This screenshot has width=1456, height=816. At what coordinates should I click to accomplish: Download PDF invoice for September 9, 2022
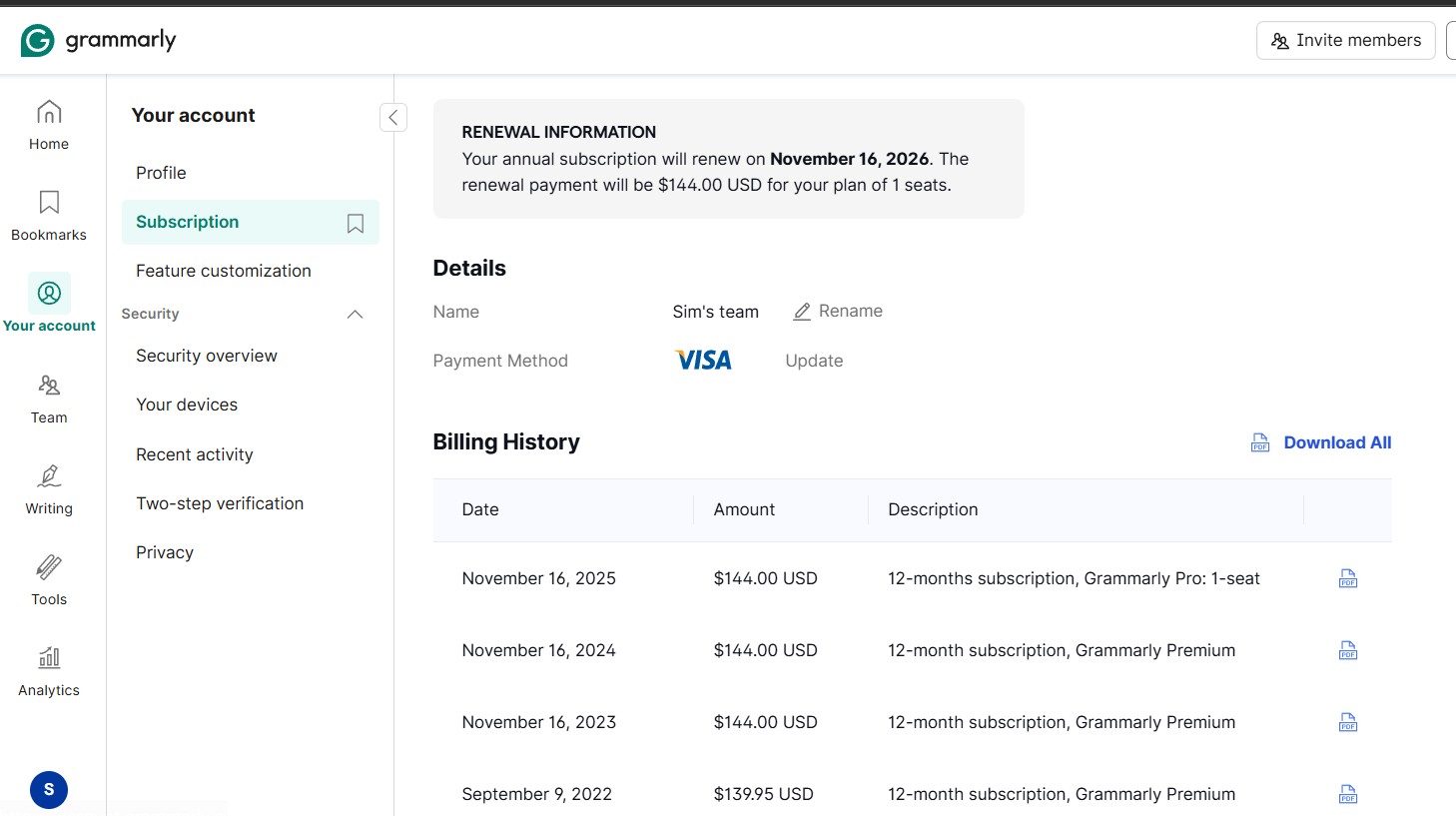[x=1348, y=794]
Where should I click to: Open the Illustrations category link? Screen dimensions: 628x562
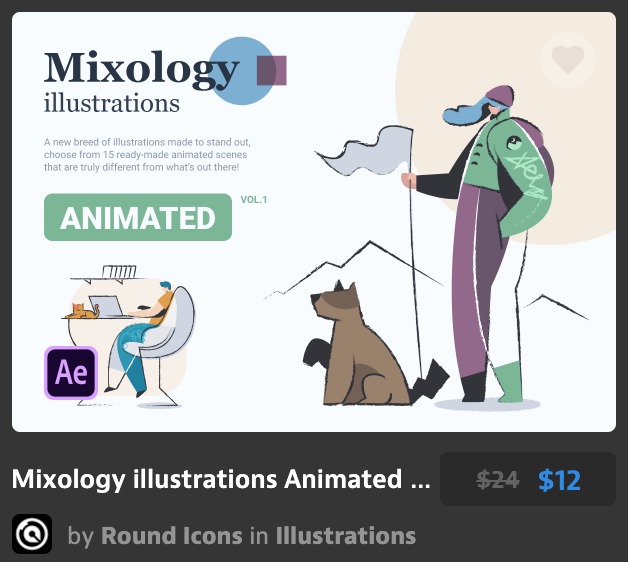pos(346,536)
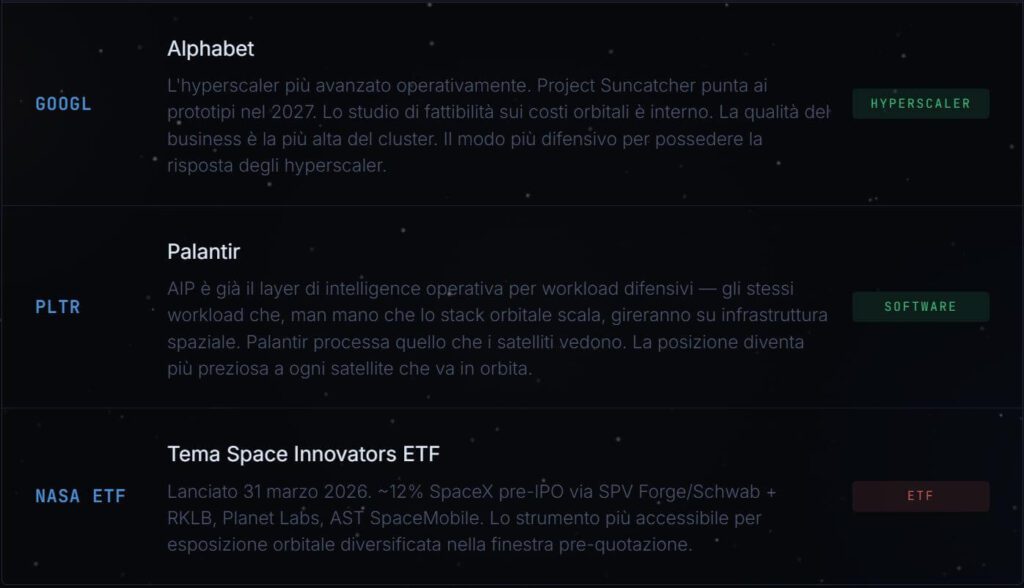This screenshot has width=1024, height=588.
Task: Click the NASA ETF ticker label
Action: click(80, 496)
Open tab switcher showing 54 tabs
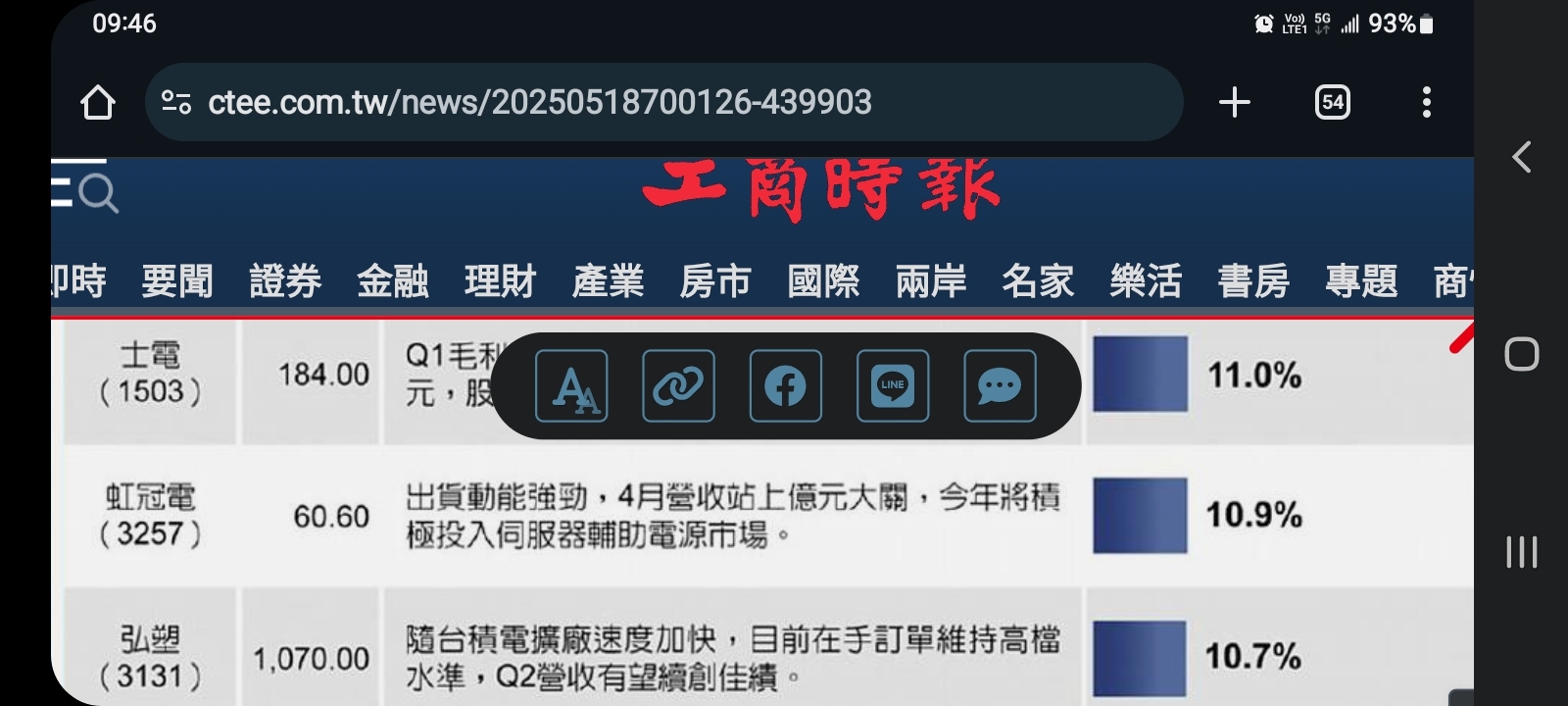The width and height of the screenshot is (1568, 706). (1332, 102)
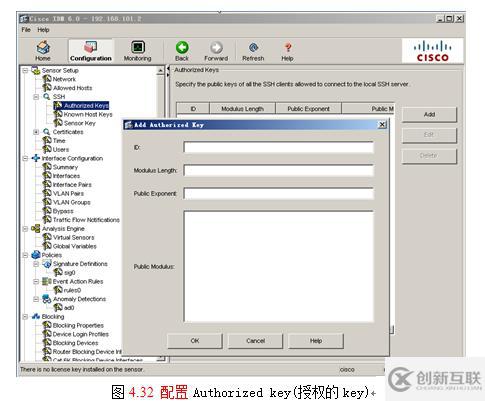
Task: Collapse the Sensor Setup tree node
Action: click(x=25, y=70)
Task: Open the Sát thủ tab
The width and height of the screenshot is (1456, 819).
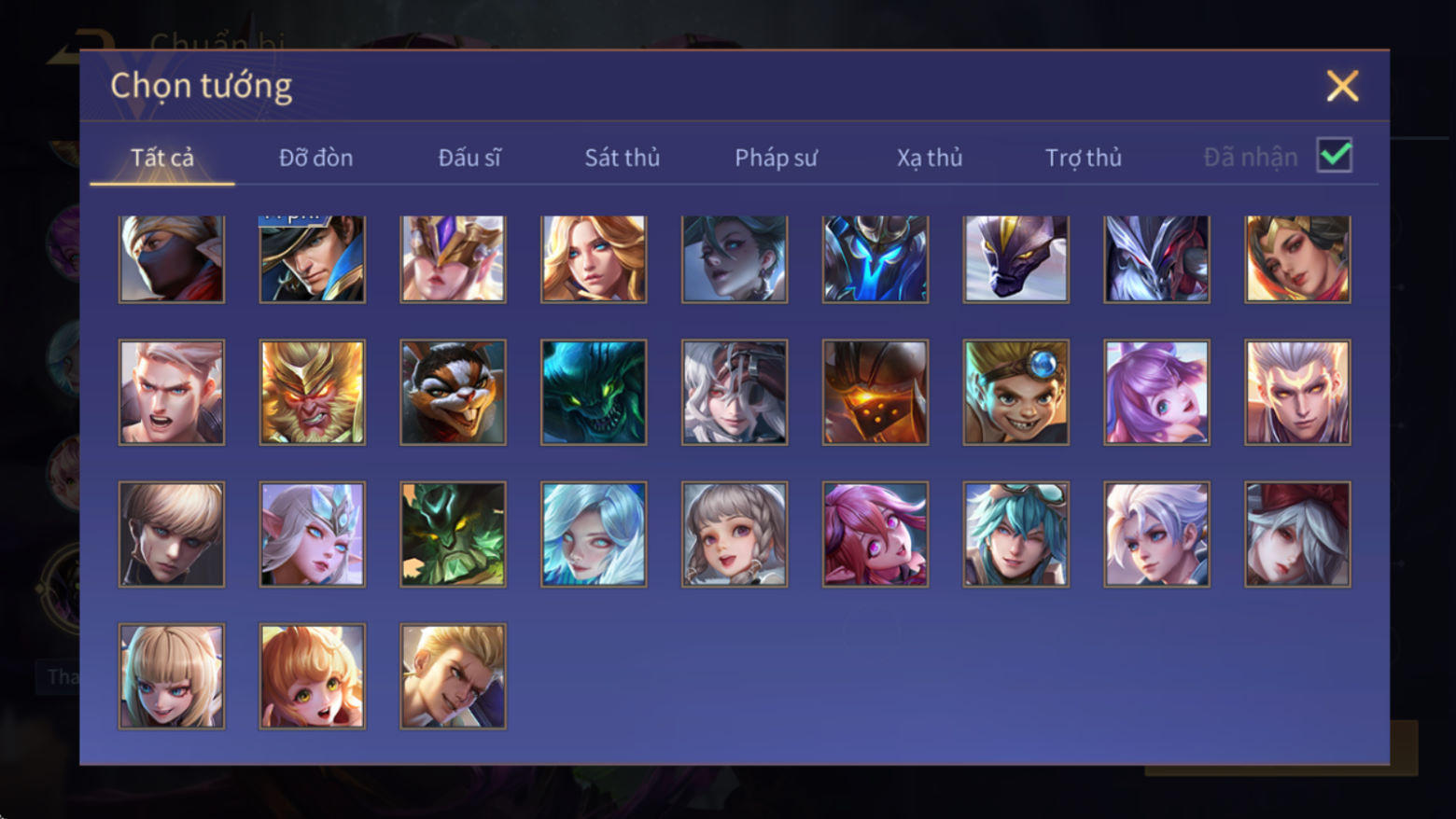Action: (622, 158)
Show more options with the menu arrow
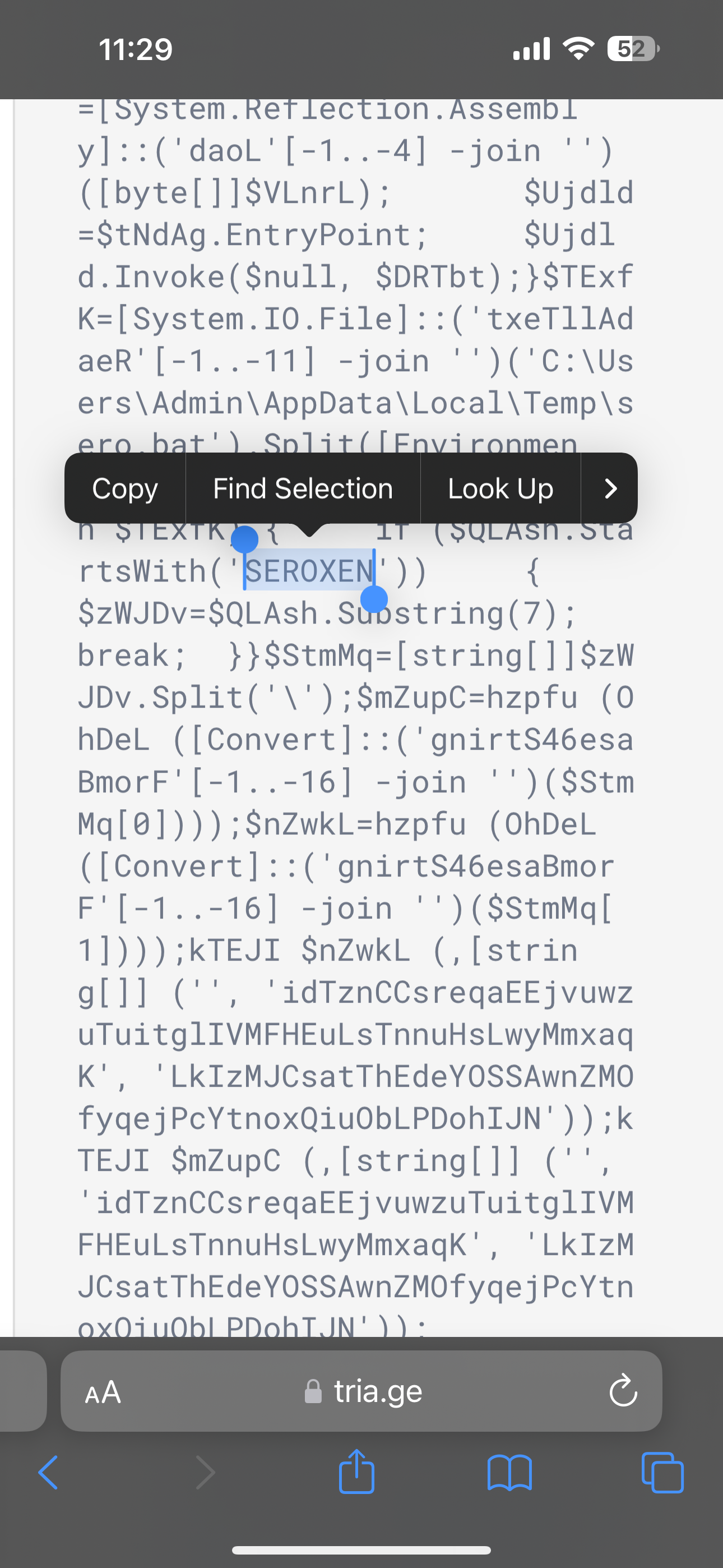 point(610,488)
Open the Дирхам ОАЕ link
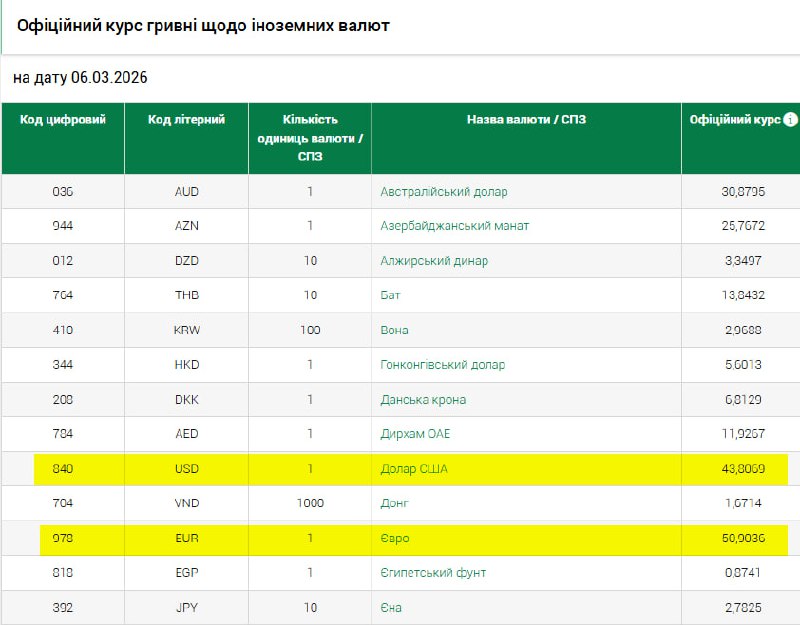 417,434
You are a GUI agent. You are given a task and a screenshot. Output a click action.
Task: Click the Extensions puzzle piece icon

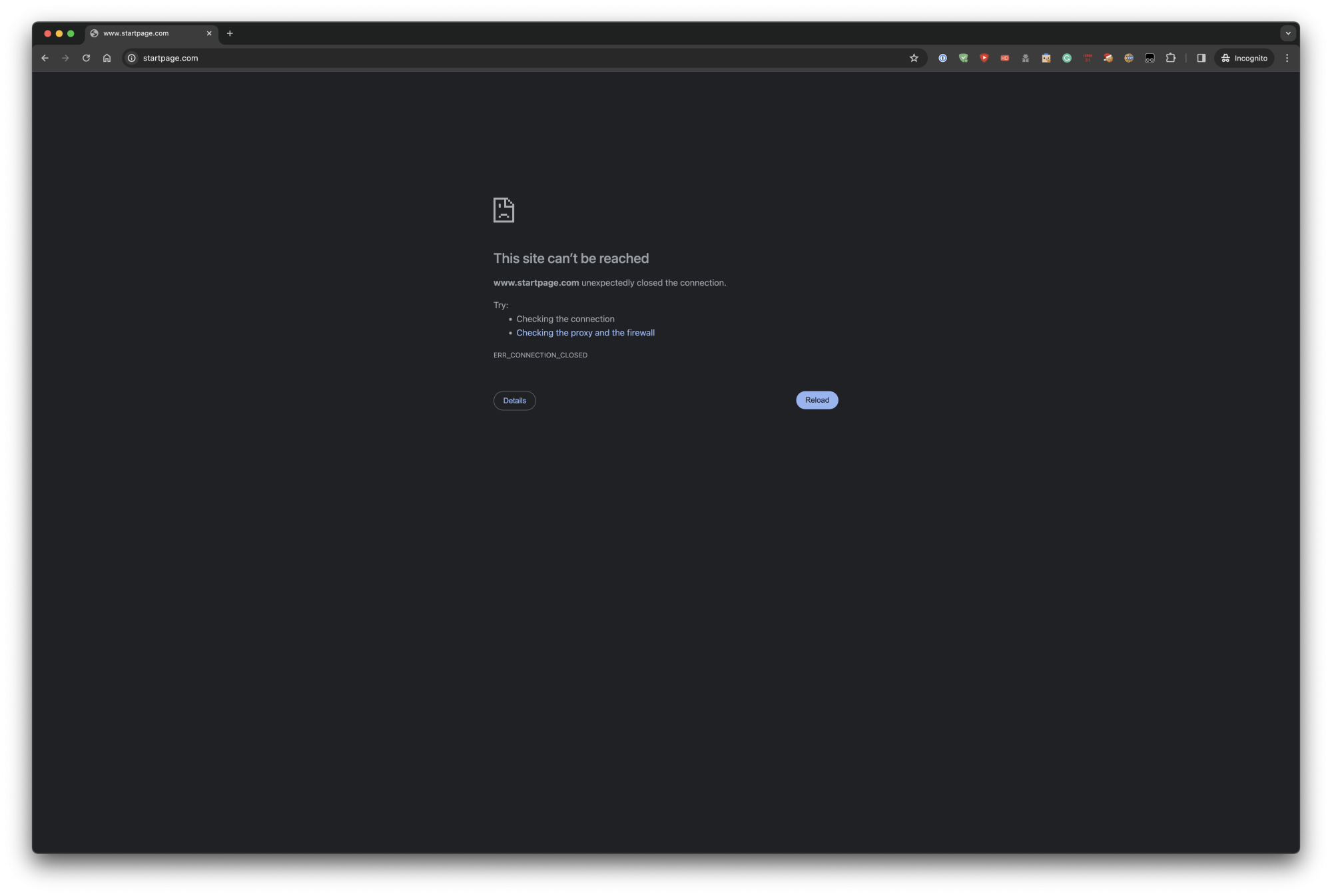[x=1170, y=58]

————————

Objective: Give only the number of lines in the data above that contain the word "link".

Task output: 2